PHOENIX – A new exhibit by the award-winning team of Hakeem Khaaliq and Queen Muhammad Ali that showcases isolated descendants of African natives who settled in Mexico is on display at the monOrchid gallery in downtown Phoenix’s Roosevelt Row.
The husband-and-wife team spent the past 10 years creating “Invisible Mexico (Encuentro Mexico)” by documenting the lives of isolated descendants of the African diaspora in Mexico through a collection of augmented photographs shot in Central America, according to its press release.
The display, which is available until March 31, has been identified as Arizona’s first augmented-reality exhibit featuring anthropology, the study of human societies and their culture, the release said.
On a recent night, visitors to the gallery could be seen using the Blippar app to use the augmented-reality feature by holding their phones up to the portraits of the people who reside on the country’s rural Pacific and Gulf coasts and are referred to as Afro-Mexicanos.
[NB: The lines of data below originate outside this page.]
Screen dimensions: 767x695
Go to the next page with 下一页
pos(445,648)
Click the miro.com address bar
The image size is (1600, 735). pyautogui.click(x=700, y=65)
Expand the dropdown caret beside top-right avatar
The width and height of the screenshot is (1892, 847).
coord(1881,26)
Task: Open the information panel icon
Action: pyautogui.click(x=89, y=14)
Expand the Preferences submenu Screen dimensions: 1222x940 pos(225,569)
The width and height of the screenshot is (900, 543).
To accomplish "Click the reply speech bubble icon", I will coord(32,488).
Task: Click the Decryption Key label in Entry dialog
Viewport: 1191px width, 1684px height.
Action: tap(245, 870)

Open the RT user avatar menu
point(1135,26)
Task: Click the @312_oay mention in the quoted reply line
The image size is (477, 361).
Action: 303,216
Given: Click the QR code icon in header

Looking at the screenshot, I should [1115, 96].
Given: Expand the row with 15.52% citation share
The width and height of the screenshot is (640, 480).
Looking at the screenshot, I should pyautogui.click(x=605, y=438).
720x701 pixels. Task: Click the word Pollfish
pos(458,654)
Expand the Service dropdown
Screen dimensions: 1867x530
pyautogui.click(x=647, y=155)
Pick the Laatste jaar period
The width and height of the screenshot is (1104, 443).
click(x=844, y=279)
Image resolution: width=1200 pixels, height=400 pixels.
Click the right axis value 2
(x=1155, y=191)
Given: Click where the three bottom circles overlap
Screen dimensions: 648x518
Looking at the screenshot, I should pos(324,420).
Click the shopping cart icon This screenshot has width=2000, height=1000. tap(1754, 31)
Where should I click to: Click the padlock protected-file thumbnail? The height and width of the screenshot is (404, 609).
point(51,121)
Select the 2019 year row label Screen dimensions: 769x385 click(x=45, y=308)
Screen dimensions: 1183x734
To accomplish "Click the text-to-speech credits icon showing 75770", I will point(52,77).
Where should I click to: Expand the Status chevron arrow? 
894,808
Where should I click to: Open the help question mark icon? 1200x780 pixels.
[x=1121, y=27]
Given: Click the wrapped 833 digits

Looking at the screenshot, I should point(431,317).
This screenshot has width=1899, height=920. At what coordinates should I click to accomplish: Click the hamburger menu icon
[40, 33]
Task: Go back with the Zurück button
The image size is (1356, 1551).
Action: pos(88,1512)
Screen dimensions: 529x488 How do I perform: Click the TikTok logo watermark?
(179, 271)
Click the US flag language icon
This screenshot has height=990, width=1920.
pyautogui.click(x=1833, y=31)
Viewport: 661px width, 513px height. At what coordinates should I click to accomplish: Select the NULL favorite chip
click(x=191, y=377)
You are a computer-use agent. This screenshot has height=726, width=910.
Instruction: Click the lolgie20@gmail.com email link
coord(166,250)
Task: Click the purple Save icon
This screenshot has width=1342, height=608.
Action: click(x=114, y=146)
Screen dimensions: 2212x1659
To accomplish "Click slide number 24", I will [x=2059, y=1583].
Queen Muhammad Ali said the augmented-reality exhibit was born from the two traveling to Mexico and accumulating a collection of photos and video. She said during a visit to the University of Arizona, they met Bryan Carter, an associate professor of Africana studies, who showed them a similar project he had produced with his students in Paris. The two then collaborated to make “Invisible Mexico.”
She said the exhibit’s name “Invisible Mexico” is a reference to the people who were basically invisible until 2015, when they were finally accepted as a group of people in Mexico.
“Unfortunately a lot of them were very, very shy to the camera due to a low self esteem,” Muhammad Ali said. “It was very hard to capture but finally they warmed up to us after the many times we returned.”
The couple recently came to Phoenix from their feature at the Museum of Modern Art in New York as part of Doc Fortnight, 2017 — MoMA’s International Festival of Nonfiction Film and Media. Their documentary short, #Bars4 Justice, put into view the new civil rights movement through hip-hop in Ferguson, Missouri.
The two also run a magazine out of Deer Valley called Nation19. Its product is a blend of hip-hop culture, photojournalism and anthropology.
Nation19 produces a printed magazine, documentary films and hosts exhibits based on various articles featured in the magazine.
Khaaliq said he appreciated the Arizona Commission on the Arts, 100 Black Men of Phoenix and YoSoy for sponsoring the event. He said the exhibit was meant to bring the community together.
“It’s important that we put down religious, race, culture and just meet together on a higher frequency,” Khaaliq said. “Love and those things are important. That’s what art connects people to.”
Phoenix Mayor Greg Stanton attended the gallery and said it consisted of three of his favorite things — support for local artists, art that educates and support for the monOrchid.
Stanton said the particular exhibit is special because of the relationship with Mexico. He said in his five years as mayor he has been there 16 times, but it doesn’t compare with the 40 times Khaaliq and Muhammad Ali have gone there in the 10 years for this project.
“That’s why artwork like this, which will make Phoenicians have an appreciation for Mexico, a side of Mexico that they were not aware of, a side of Mexico I was not aware of,” Stanton said. “You’ve educated me here tonight and because of this exhibit and the technology that you’re using to tell that story … you are going to bring the people of Phoenix closer to the people of Mexico and that is nothing but a good thing.”
From living on remote islands in the South Pacific to producing the untold history of blacks in Mexico, Khaaliq and Muhammad Ali hope to use their documentary film-making through interactive storytelling to raise awareness on global issues.
“I want (visitors) to be able to enjoy and appreciate the people that were not counted in the sense that they were never talked about,” Muhammad Ali said. “I want them to learn something about a shared culture that Latino and Hispanic people have with the black community and be able to share that.”